I as of now don’t have any youngsters yet plan to have some later on. I likewise have never been pregnant. I use contraception to keep from getting pregnant on the grounds that my sweetheart and I are not prepared. A kid in my family generally implies a gift. In our way of life, we don’t have any exceptional food when we are pregnant anyway, we really do limit from cheap food and pop. We additionally go on with a similar movement as you were doing prior to getting pregnant. When I have a child, I would adore my significant other and mother to be with me while I’m conveying. In my way of life when somebody has a child everybody helps spouse, mother, father, and the remainder of my family. I’ve heard numerous things about keeping the placenta and umbilical string, yet I have not pondered me keeping I’d need to accomplish more exploration once I’m anticipating.
At the point when somebody dies in the family, we plan for it by grieving and supplications. When it’s my chance to go I’ve counseled my family that I would incline toward incineration. Typically, the internment after death is around 2 to 3 days after the individual passes however it differs with variables like assets and questions. Men in my way of life lament we realize men lament, particularly direct relations of the people who passed. In burial services everybody typically wears dark except if told in any case. Demise in my family implies end of life and progress to the hereafter. In my home we trust in the great beyond.

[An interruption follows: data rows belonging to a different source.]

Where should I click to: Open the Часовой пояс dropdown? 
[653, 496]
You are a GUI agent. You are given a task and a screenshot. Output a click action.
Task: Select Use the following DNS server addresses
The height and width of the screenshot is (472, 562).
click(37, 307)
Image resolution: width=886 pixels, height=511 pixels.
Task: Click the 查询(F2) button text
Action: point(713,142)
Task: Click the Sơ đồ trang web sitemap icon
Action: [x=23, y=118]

My family and I are Christians, I view myself as profoundly strict. I supplicate around two times each day and now and then considerably more. At the point when I implore, I should be in a calm and peaceful spot, as well as when I reflect. What invigorates me and significance in my life is absolution and accommodation to a Supreme Being.
Exercises I take part in keep up with my wellbeing is abstaining from smoking and medications. In my family my folks assume the liability for the family wellbeing. For over-the-counter prescriptions I for the most part use acetaminophen. In my family we don’t drink natural teas and society meds. Individuals in my way of life view or treat this with psychological instability very much like we treat every other person, they’re dealt with by relatives and the local area. Same goes for those with an actual inability. Whenever we are debilitated, we generally look for clinical mediation from a certified specialist. Individuals with persistent ailments in my way of life are seen equivalent to somebody with no constant ailment they are furnished with all the consideration they need, including prescription and moral arrangement. We additionally will acknowledge blood if necessary and would consider an organ relocate of required also. Some customary medical care rehearses I use is acupunctured to assist me with unwinding. At the point when my family and I are sick we generally see doctors and medical attendants. We don’t care either way if the medical services supplier isn’t a similar sex.